Search the records for "will". Report every line where it occurs.

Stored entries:
========================

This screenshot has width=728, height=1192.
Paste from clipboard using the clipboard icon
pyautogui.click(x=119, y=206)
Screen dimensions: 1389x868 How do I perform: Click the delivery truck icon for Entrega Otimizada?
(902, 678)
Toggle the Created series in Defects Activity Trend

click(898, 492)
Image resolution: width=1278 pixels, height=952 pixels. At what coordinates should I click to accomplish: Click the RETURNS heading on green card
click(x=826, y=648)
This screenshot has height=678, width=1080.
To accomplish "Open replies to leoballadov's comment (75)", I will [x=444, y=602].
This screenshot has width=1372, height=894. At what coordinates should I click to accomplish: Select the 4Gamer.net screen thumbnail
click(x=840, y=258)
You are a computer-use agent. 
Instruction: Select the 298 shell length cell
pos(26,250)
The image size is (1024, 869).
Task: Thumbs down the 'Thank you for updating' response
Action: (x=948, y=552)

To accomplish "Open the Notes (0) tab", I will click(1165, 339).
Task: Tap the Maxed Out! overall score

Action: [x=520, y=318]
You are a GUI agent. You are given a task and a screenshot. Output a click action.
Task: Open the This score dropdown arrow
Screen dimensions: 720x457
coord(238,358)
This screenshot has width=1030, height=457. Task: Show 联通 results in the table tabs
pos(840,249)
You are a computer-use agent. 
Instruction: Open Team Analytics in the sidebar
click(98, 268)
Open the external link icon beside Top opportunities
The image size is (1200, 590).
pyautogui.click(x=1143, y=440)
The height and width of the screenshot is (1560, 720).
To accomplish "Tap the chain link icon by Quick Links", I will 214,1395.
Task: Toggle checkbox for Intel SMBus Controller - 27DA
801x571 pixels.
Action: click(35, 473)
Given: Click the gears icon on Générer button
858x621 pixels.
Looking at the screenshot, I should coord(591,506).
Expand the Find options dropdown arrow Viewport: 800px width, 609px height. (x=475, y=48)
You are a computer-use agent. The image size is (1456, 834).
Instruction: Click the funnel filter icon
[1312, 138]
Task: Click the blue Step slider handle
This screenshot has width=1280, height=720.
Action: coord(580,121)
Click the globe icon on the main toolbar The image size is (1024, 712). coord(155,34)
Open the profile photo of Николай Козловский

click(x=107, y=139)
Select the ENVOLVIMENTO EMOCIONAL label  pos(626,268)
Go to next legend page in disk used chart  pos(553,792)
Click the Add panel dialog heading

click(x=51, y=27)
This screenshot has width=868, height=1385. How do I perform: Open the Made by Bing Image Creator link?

========================

▶ **Result for this exercise**:
To accomplish "Open replies to leoballadov's comment (75)", I will [x=444, y=602].
To accomplish "Open the Notes (0) tab", I will click(1165, 339).
To accomplish "Tap the chain link icon by Quick Links", I will 214,1395.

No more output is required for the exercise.